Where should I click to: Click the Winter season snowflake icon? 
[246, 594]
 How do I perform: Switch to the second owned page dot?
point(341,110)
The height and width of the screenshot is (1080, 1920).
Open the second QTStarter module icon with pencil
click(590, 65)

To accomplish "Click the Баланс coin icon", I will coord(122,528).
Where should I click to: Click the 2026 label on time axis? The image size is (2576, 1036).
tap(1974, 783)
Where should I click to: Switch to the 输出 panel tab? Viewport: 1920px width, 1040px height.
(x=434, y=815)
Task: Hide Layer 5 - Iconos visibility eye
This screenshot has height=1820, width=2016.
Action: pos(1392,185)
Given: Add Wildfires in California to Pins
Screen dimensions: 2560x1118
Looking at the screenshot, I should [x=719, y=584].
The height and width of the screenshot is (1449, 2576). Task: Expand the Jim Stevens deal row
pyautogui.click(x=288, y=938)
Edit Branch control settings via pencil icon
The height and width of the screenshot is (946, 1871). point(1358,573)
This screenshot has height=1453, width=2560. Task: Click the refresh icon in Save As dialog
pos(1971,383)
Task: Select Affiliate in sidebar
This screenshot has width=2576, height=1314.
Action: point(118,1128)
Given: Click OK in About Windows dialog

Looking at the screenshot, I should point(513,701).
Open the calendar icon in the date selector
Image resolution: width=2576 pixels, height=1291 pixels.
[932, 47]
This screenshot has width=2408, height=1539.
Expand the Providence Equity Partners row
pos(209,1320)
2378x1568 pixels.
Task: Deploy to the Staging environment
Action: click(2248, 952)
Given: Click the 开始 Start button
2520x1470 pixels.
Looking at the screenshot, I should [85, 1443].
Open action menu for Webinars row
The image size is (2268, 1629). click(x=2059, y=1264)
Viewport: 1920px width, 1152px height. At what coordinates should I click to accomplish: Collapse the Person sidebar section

------------------------------

• What you are asked to do:
Would you filter the records and copy each line that contains the word "accomplish"?

• Problem solution:
To accomplish "Click the Баланс coin icon", I will coord(122,528).
Viewport: 1920px width, 1152px height. At what coordinates should I click to accomplish: Collapse the Person sidebar section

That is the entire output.